The setting evoked the "canvas cathedral" — two circus tents pitched together in Los Angeles in 1949 — to shelter the thousands of people who came to watch Graham preach, according to the Billy Graham Library. "The Los Angeles Crusade," eight weeks of services, would help raise Graham to national prominence.

Friday's funeral for the man who came to be known as America's Pastor was private, but many people were thought to have watched online, said the Billy Graham Evangelistic Association.

Graham died Feb. 21 at his home in Montreat, N.C., at the age of 99.

His roots began humbly not far away. As a boy he milked cows on his family farm. But as Tom Gjelten has reported, over the course of a more than six-decade-long career, Graham grew to become the most famous minister of his time, changing "the face of evangelical Christianity in America."

The media of television and radio helped him spread his gospel message farther. Some 20o million people in 185 countries would hear Graham preach, Tom reports.

Graham was also something of a regular at the White House, beginning during the post-World War II era, he met every president and served as counselor to several.

President Trump and Melania Trump sat in the front row of Graham's funeral service Friday. Vice President Pence and his wife, Karen, and former Alaska Gov. Sarah Palin and her husband, Todd, were also there.

Trump said Wednesday that as a boy he saw Graham preach one of a series of sermons at Yankee Stadium in 1957, the closing rally of the New York Crusade.

Graham's son, Franklin, delivered the eulogy Friday.

"The Billy Graham that the world saw on television, the Billy Graham that the world saw in the big stadiums, was the same Billy Graham that we saw at home," Franklin said.

"There weren't two Billy Grahams."

He said that in the last year of his father's life, the man known for his words, "said very little at all."

What he would say, according to Franklin Graham, was, "'I'm not afraid to die for I know the joys of heaven are waiting.'"

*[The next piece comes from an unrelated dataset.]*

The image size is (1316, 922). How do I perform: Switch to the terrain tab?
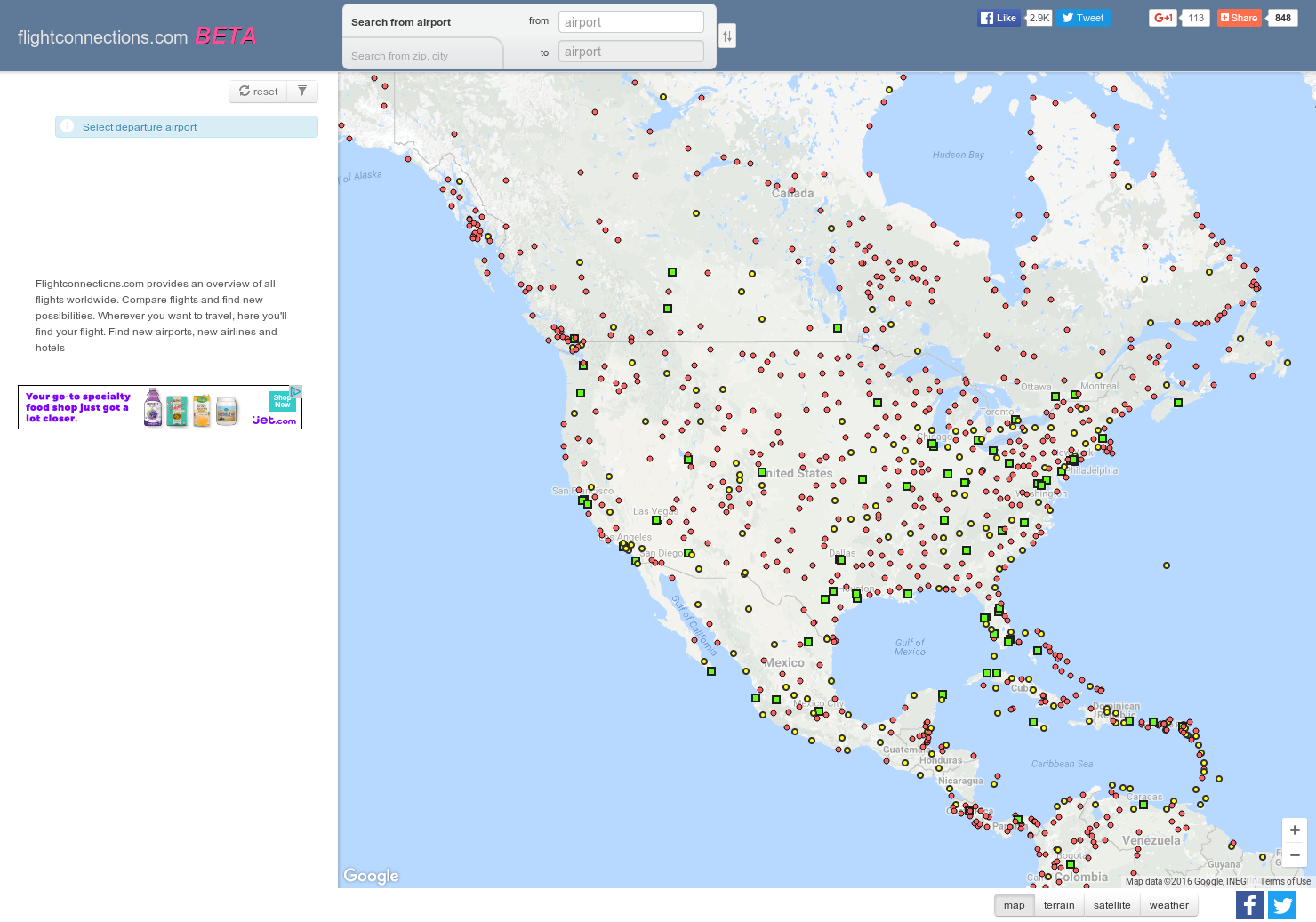point(1059,904)
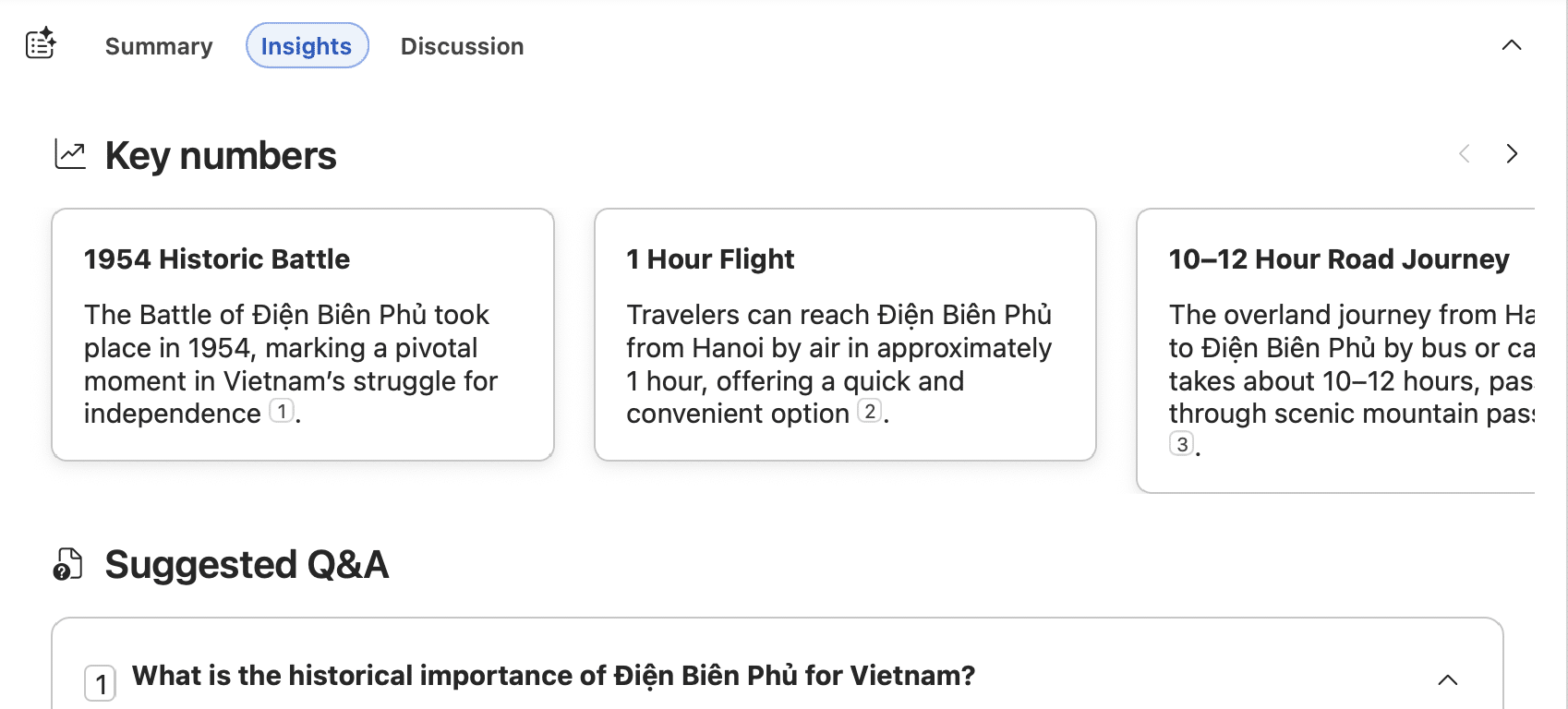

"If he could speak to you today," Franklin Graham said, "he would ask, will you be making this journey to heaven? My father's greatest longing has been granted."

The funeral closed a multi-day farewell to the evangelical minister that included a motorcade procession though his beloved home state, a public viewing and a ceremony on Capitol Hill Wednesday, where his remains laid in honor — a rare tribute for a private citizen.

Bagpipers closed the funeral service with a rendition of "Amazing Grace" as Graham's casket was moved away.

It is made of pine with a cross nailed on top and was crafted in 2006 by prisoners at the Louisiana State Penitentiary.

The Billy Graham Evangelistic Association said Franklin Graham saw the prisoners at work during a 2005 engagement and was struck.

"I liked the simple coffin with a cross on top," he said in 2006.